Task to carry out: Your response should be the complete listing, returned exactly as written.

==============================

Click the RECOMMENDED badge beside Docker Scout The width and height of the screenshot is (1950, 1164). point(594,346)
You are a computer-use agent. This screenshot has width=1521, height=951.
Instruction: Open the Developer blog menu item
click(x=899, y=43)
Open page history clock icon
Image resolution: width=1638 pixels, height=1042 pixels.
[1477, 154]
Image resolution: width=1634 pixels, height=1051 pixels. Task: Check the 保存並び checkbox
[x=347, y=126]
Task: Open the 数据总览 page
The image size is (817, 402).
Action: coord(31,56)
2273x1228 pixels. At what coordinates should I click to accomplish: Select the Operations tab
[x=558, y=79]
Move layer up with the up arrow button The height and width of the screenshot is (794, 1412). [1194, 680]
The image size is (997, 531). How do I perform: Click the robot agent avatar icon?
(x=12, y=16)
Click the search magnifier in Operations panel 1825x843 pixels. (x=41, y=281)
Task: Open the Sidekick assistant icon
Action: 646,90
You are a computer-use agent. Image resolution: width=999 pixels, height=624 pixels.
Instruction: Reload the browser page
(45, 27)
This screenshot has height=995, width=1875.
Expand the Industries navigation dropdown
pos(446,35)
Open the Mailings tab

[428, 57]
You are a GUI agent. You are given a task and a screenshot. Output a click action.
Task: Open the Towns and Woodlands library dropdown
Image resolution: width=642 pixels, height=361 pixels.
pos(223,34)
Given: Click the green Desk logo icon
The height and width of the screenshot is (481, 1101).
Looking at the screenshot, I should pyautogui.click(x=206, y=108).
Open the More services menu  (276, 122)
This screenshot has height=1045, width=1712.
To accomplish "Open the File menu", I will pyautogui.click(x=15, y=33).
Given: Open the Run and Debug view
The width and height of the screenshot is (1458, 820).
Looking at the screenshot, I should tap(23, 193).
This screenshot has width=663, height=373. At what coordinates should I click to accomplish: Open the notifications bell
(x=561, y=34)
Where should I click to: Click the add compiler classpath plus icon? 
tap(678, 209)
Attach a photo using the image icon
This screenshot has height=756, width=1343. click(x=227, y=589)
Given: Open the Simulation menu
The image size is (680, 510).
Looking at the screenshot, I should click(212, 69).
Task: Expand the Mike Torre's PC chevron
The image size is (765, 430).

==============================

Reply:
Click the RECOMMENDED badge beside Docker Scout The width and height of the screenshot is (1950, 1164). point(594,346)
You are a computer-use agent. This screenshot has width=1521, height=951.
Instruction: Open the Developer blog menu item
click(x=899, y=43)
Open page history clock icon
Image resolution: width=1638 pixels, height=1042 pixels.
[1477, 154]
Image resolution: width=1634 pixels, height=1051 pixels. Task: Check the 保存並び checkbox
[x=347, y=126]
Task: Open the 数据总览 page
The image size is (817, 402).
Action: coord(31,56)
2273x1228 pixels. At what coordinates should I click to accomplish: Select the Operations tab
[x=558, y=79]
Move layer up with the up arrow button The height and width of the screenshot is (794, 1412). [1194, 680]
The image size is (997, 531). How do I perform: Click the robot agent avatar icon?
(x=12, y=16)
Click the search magnifier in Operations panel 1825x843 pixels. (x=41, y=281)
Task: Open the Sidekick assistant icon
Action: 646,90
You are a computer-use agent. Image resolution: width=999 pixels, height=624 pixels.
Instruction: Reload the browser page
(45, 27)
This screenshot has height=995, width=1875.
Expand the Industries navigation dropdown
pos(446,35)
Open the Mailings tab

[428, 57]
You are a GUI agent. You are given a task and a screenshot. Output a click action.
Task: Open the Towns and Woodlands library dropdown
Image resolution: width=642 pixels, height=361 pixels.
pos(223,34)
Given: Click the green Desk logo icon
The height and width of the screenshot is (481, 1101).
Looking at the screenshot, I should pyautogui.click(x=206, y=108).
Open the More services menu  (276, 122)
This screenshot has height=1045, width=1712.
To accomplish "Open the File menu", I will pyautogui.click(x=15, y=33).
Given: Open the Run and Debug view
The width and height of the screenshot is (1458, 820).
Looking at the screenshot, I should tap(23, 193).
This screenshot has width=663, height=373. At what coordinates should I click to accomplish: Open the notifications bell
(x=561, y=34)
Where should I click to: Click the add compiler classpath plus icon? 
tap(678, 209)
Attach a photo using the image icon
This screenshot has height=756, width=1343. click(x=227, y=589)
Given: Open the Simulation menu
The image size is (680, 510).
Looking at the screenshot, I should click(212, 69).
Task: Expand the Mike Torre's PC chevron
The image size is (765, 430).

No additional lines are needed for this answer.